Having heard the first performance of this run, it was fascinating to hear the last. The cello solo of Act I was ravishing; Lisa Gasteen (Brünnhilde), Waltraud Meier (Sieglinde), and Rosalind Plowright (Fricka) fearless. Placido Domingo, making his Proms debut as Siegmund, was, if anything, in even better vocal form, while Bryn Terfel, though audibly exhausted, gave the kind of performance of "Wotan's Farewell" that is the stuff of legend, regardless of genre. The last time I heard a singer invest that much meaning and daring into their words was also at the Proms: Anne Sofie von Otter singing "Scherza infida" from Handel's Ariodante. In both cases, such extreme freedom - akin to jazz - would be impossible without a superb accompanist. Still, von Otter and Terfel dig deeper than the majority of their peers. Much as I've been moved by other artists, very few have passed the Sarah Vaughan test. And if you don't know what I mean by that, order a copy of her last album, Crazy and Mixed Up, and listen to "You are too beautiful".

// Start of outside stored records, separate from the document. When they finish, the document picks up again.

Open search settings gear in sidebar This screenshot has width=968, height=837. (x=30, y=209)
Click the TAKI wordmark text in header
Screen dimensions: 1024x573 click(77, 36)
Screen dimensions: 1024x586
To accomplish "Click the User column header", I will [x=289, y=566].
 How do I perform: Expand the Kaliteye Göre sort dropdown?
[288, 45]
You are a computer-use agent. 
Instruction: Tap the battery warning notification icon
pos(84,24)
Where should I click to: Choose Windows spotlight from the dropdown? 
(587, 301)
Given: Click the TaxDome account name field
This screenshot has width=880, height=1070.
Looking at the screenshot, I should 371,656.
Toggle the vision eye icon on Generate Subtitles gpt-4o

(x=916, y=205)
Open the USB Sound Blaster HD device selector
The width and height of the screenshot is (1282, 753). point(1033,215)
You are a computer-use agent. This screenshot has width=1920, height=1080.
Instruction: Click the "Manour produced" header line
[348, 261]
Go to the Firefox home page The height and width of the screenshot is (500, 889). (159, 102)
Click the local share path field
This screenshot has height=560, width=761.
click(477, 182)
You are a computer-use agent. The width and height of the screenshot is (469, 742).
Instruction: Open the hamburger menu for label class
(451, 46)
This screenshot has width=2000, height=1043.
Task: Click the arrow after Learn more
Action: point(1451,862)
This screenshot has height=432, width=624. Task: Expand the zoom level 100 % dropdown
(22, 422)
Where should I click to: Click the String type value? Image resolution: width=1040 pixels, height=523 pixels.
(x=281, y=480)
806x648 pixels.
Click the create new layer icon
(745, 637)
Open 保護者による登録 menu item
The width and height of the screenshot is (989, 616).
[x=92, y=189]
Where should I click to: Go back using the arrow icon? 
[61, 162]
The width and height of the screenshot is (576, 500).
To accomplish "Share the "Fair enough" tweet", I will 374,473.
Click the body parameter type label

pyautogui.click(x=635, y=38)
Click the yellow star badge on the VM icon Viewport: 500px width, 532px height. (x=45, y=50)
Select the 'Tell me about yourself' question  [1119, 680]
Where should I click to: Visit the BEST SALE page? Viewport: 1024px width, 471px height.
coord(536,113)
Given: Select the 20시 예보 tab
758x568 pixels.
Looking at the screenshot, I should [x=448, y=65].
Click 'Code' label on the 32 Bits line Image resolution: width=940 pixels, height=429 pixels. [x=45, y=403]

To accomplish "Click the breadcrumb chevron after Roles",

Which, to the exasperation of those readers who prefer abstract music, leaves barely a few lines to commend Osmo Vanska, Stephen Hough and the BBC Symphony Orchestra on their performances of Thea Musgrave's eloquently structured Turbulent Landscapes, Rachmaninov's First Piano Concerto, and Nielsen's Fourth Symphony. Vanska is a conductor with tremendous bounce and verve but here he played against type in a performance notable for precision and poise. The same evening's Late Night Prom of Haydn by John Eliot Gardiner, the Monteverdi Choir, and the English Baroque Soloists was predictably divine, despite soprano soloist Luba Organásová's idiosyncratic articulation in the Nelson Mass.